The short answer is always disappointing: I'm not sure we specifically know why it happened. We can talk about he was sick, a robbery, a car losing control etc. But underneath is a bigger idea of God we need to name. I wonder how many of us still carry a picture of God as a puppeteer who directly pulls every strings in our lives? That view of God often blames God for all the bad in our lives and in the world. (Rarely does it give him credit for good, though).
I'm not sure that's the picture of God we get in the Bible. Occasionally God is shown as directly causing calamity -- but not often, and most often not individually. Every death or tragedy that happened in the Bible is not described as the result of an angry God harming people. Even Jesus infers that tragedy is often random. And the overall picture of God in the Bible is of a God rescuing people from a very present and real evil.

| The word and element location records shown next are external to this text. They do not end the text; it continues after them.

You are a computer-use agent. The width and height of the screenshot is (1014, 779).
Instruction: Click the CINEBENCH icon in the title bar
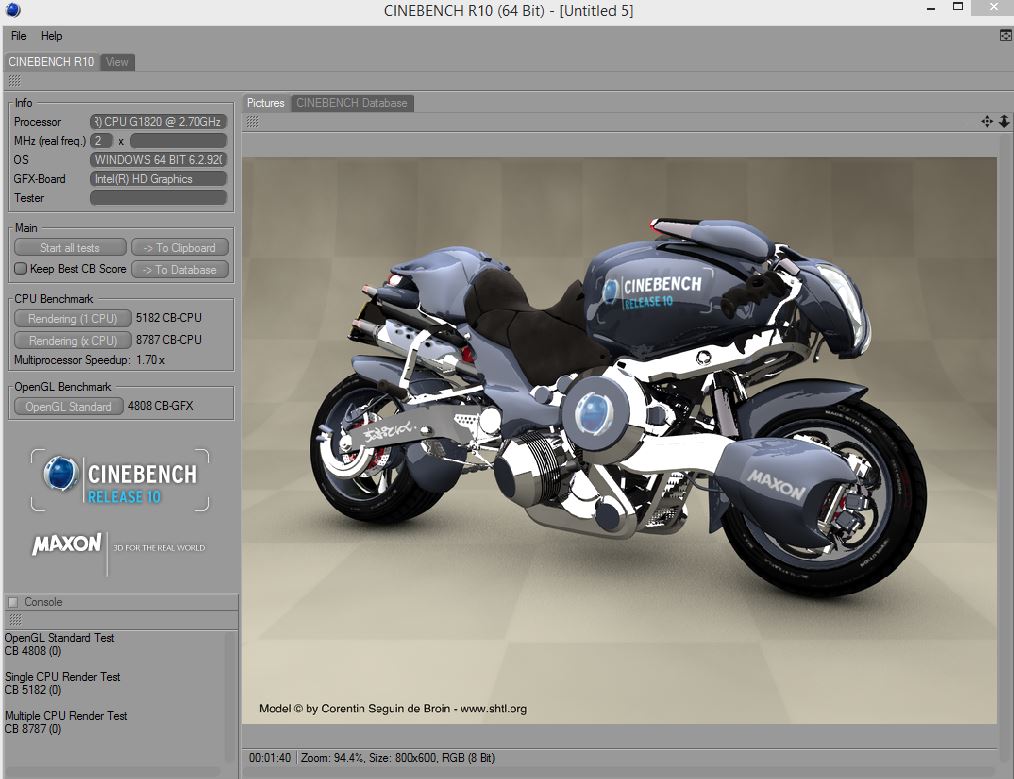[x=10, y=10]
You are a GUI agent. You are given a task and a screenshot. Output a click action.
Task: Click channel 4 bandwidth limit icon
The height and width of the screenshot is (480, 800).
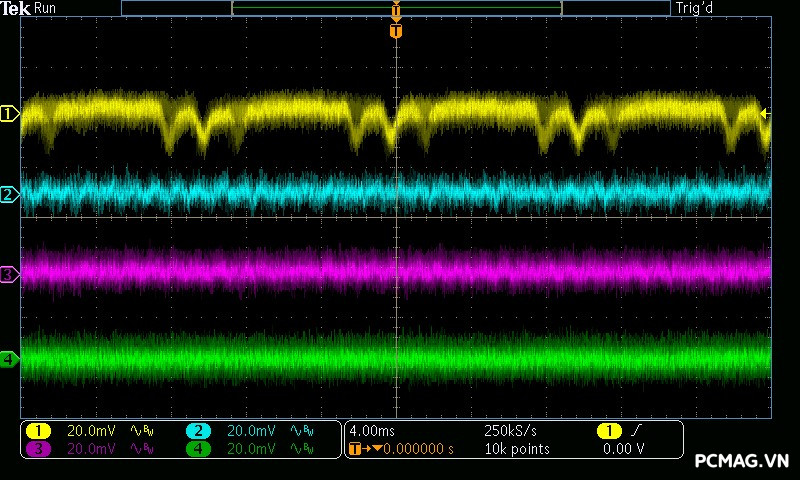(x=301, y=449)
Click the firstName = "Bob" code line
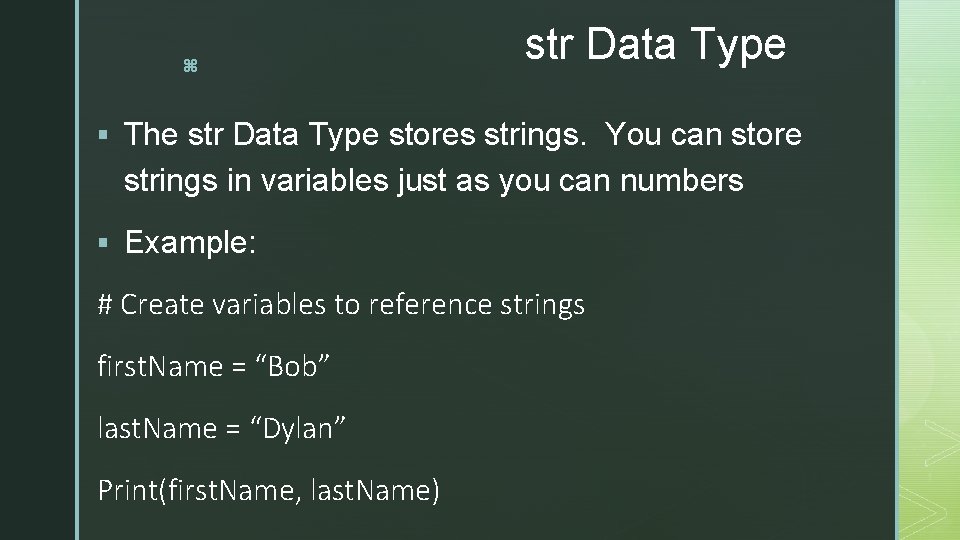 (x=214, y=366)
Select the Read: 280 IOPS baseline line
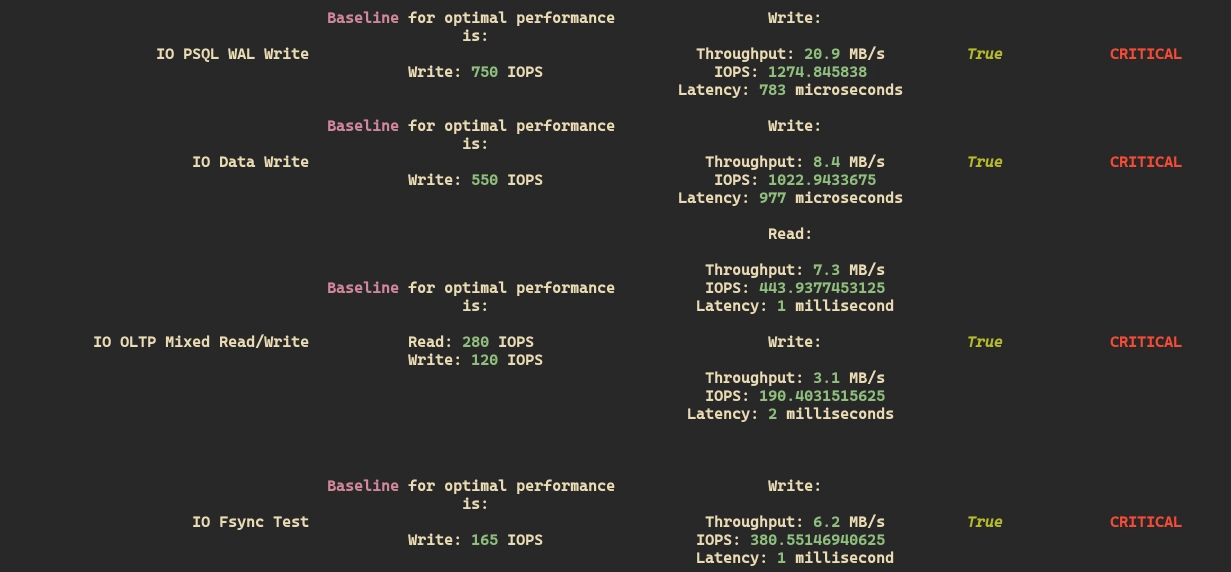 (475, 342)

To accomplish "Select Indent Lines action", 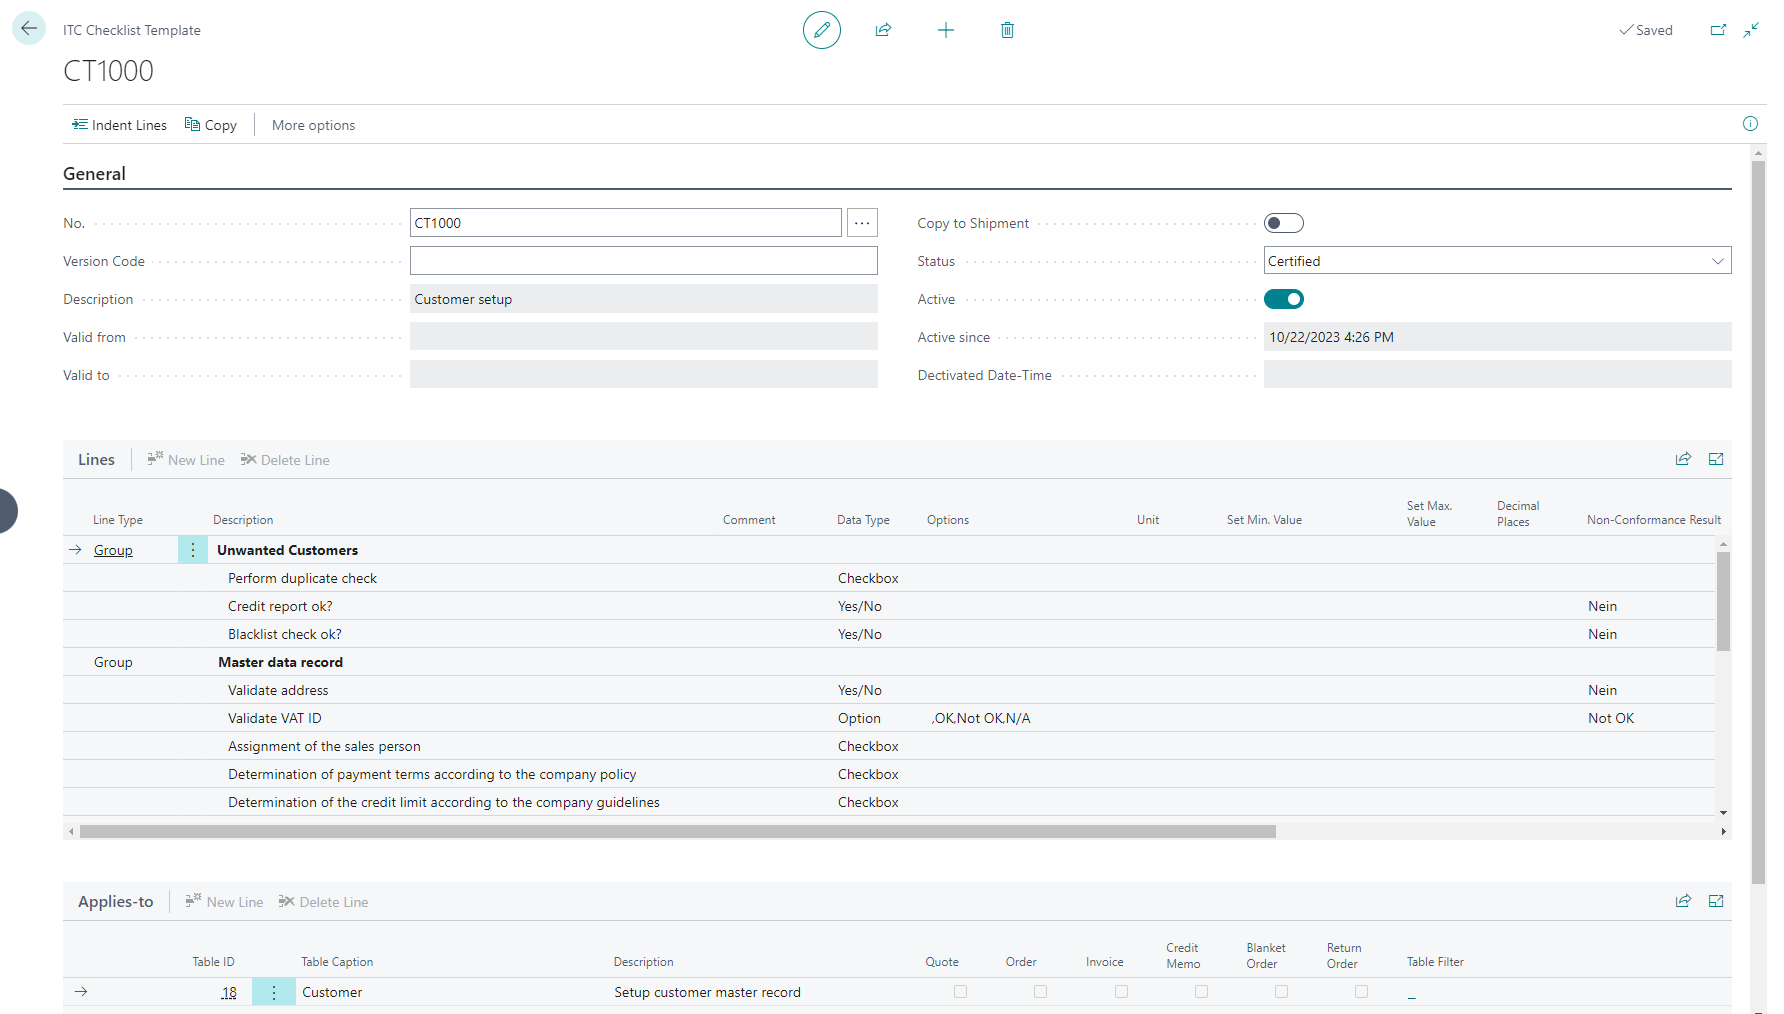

The Bible paints a picture of a world that was once ideal (in the beginning), became corrupted (when sin entered the world) and is in the process of being redeemed (through the cross, resurrection and second coming of Jesus). While we long for heaven, we don't live there yet, and the world we in fact live in is one deeply scarred by sin. If an analogy is helpful, it's like buying a new computer that runs perfectly for a while and then gets infected by a virus. When the virus invades it, things are still recognizable, but nothing really works like it was supposed to. That's what life, infected by sin, is like. Good people get hurt. "Bad" people live to be a 100. It's just corrupted.
I'm not sure we know why bad things happen to good people other than the whole system has been corrupted, and nothing is as it once was or will be.
But -- and this is a huge but -- God's redemptive purpose can be at work in every situation. Joseph perfectly illustrates how God can take a terrible situation (He was sold, was a slave, imprisoned) and use it for good (Helped the pharaoh, saved the land from famine, reunited his family). Similarly, God can take all things (good and bad) and use them somehow for his glory if we submit them to him.
I think if we keep framing the question the way we usually ask it (why do bad things happen to good people or why did God let this happen), we'll always be disappointed with the lack of an answer.
If we re-frame the issue in recognition of the fact that we are still living in a fallen world, and ask it this way -- what can God do in the midst of this bad situation if we offer it to him? -- we might be surprised to see what can happen in our lives.
This isn't a neat and tidy answer, but it has helped me immensely as I've tried to make sense of the pain in my life and the pain I've experience in other people's lives and situations.
Let us continue to pray for the souls of Loreto, Elena, Raymond and Ada and for comfort and solace to families of Sis Chona Pasion and Sis Cate Bachar in these days of pain and grief.